Copy each of the following records word for word, keeping every line unchanged.
--------------------------------
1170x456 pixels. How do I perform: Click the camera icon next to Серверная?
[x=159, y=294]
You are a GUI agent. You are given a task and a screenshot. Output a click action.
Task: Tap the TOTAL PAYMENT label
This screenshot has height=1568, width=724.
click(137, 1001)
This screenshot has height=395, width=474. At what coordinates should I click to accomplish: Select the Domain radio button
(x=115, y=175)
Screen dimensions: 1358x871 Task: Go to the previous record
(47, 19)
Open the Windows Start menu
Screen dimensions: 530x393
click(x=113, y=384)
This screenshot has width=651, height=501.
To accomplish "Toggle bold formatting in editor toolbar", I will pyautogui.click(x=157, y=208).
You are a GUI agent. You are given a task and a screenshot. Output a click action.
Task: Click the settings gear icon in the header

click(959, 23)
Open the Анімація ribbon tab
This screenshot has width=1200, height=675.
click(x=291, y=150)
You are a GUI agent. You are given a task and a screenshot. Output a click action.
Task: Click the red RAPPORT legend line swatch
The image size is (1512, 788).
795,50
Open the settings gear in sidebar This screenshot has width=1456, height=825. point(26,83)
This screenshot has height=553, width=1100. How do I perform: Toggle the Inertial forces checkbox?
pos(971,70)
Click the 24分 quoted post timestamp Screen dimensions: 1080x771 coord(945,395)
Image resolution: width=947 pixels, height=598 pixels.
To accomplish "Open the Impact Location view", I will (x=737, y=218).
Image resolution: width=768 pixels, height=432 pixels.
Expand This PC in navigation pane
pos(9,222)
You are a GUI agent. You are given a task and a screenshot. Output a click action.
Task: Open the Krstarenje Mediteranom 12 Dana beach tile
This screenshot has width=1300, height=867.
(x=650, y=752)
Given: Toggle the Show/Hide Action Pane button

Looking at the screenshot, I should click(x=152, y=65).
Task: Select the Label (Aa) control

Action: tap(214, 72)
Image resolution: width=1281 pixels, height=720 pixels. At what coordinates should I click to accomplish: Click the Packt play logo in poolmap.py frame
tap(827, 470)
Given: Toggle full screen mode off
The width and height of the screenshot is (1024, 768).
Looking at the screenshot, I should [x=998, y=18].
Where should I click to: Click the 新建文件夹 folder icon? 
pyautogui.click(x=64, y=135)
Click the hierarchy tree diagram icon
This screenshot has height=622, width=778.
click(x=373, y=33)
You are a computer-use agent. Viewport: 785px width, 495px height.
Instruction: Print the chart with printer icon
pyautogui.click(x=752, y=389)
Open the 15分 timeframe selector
--------------------------------
* **WRITTEN SOLUTION**
1170x456 pixels. How do I perform: Click the camera icon next to Серверная?
[x=159, y=294]
You are a GUI agent. You are given a task and a screenshot. Output a click action.
Task: Tap the TOTAL PAYMENT label
This screenshot has height=1568, width=724.
click(137, 1001)
This screenshot has height=395, width=474. At what coordinates should I click to accomplish: Select the Domain radio button
(x=115, y=175)
Screen dimensions: 1358x871 Task: Go to the previous record
(47, 19)
Open the Windows Start menu
Screen dimensions: 530x393
click(x=113, y=384)
This screenshot has width=651, height=501.
To accomplish "Toggle bold formatting in editor toolbar", I will pyautogui.click(x=157, y=208).
You are a GUI agent. You are given a task and a screenshot. Output a click action.
Task: Click the settings gear icon in the header

click(959, 23)
Open the Анімація ribbon tab
This screenshot has width=1200, height=675.
click(x=291, y=150)
You are a GUI agent. You are given a task and a screenshot. Output a click action.
Task: Click the red RAPPORT legend line swatch
The image size is (1512, 788).
795,50
Open the settings gear in sidebar This screenshot has width=1456, height=825. point(26,83)
This screenshot has height=553, width=1100. How do I perform: Toggle the Inertial forces checkbox?
pos(971,70)
Click the 24分 quoted post timestamp Screen dimensions: 1080x771 coord(945,395)
Image resolution: width=947 pixels, height=598 pixels.
To accomplish "Open the Impact Location view", I will (x=737, y=218).
Image resolution: width=768 pixels, height=432 pixels.
Expand This PC in navigation pane
pos(9,222)
You are a GUI agent. You are given a task and a screenshot. Output a click action.
Task: Open the Krstarenje Mediteranom 12 Dana beach tile
This screenshot has width=1300, height=867.
(x=650, y=752)
Given: Toggle the Show/Hide Action Pane button

Looking at the screenshot, I should click(x=152, y=65).
Task: Select the Label (Aa) control

Action: tap(214, 72)
Image resolution: width=1281 pixels, height=720 pixels. At what coordinates should I click to accomplish: Click the Packt play logo in poolmap.py frame
tap(827, 470)
Given: Toggle full screen mode off
The width and height of the screenshot is (1024, 768).
Looking at the screenshot, I should [x=998, y=18].
Where should I click to: Click the 新建文件夹 folder icon? 
pyautogui.click(x=64, y=135)
Click the hierarchy tree diagram icon
This screenshot has height=622, width=778.
click(x=373, y=33)
You are a computer-use agent. Viewport: 785px width, 495px height.
Instruction: Print the chart with printer icon
pyautogui.click(x=752, y=389)
Open the 15分 timeframe selector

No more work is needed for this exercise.